Время шло. Автобус подрос, и мама с папой начали брать его с собой на маршруты. Ненастоящие рога Автобуса весело скользили по проводам, и люди, улыбаясь, махали ему с остановок, а машины, подмигивая фарами, пропускали его на перекрёстках. Постепенно Икарус забыл своих родных маму и папу, да и шапочка с рогами стала как будто частью его самого. И лишь во сне он выезжал из бетонного лабиринта города, затянутого проводами, под огромное синее небо, которое не нужно было всё время поддерживать головой, и зелёный простор полей и лесов мчался ему навстречу, когда он летел из одного города в другой, как его отец.

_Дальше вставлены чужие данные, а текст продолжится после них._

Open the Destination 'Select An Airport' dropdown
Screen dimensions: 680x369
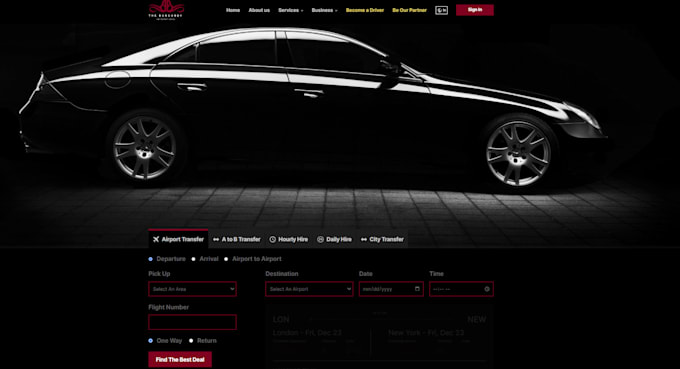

Автобус вырос и возмужал; теперь он каждое утро выезжал на маршрут. Отъехав от депо, он всегда поворачивал налево, туда, где рычал сотней тысяч моторов грязный беспокойный город и где сердитые невыспавшиеся служащие каждое утро торопились на свою скучную работу, проклиная троллейбусы, которых всегда слишком мало и которые всегда едут слишком медленно. На том же перекрёстке возле депо был и поворот направо, ведущий вдаль, из города, туда, куда едут отдыхать и смеющиеся дети, и туристы с гитарами, и художники с мольбертами, и фотографы, и отпускники, и ещё очень-очень много очень хороших и весёлых людей. Икарусу всегда хотелось свернуть туда, пробежать вдоль зовущих зелёных лесов, рассечь грудью воздух полей, залитых солнцем и стрекотанием кузнечиков, пересечь реки, взобраться высоко в горы...
Но там не было проводов.
Автобус всё грустнел, каждое утро проезжая мимо поворота своей мечты, и вместе с ним грустнел и город: лето сменилось серой дождливой осенью, а потом пришла и равнодушная белая зима. Другие троллейбусы уже давно забыли, что он когда-то был автобусом, и холодными ночами жались к нему поближе, потому что он был тёплый и успокаивающе урчал своим мотором, заглушая свист вьюги. С тем, что он пил бензин, все давно свыклись: в конце концов, у каждого свои причуды. Так Икарус перезимовал.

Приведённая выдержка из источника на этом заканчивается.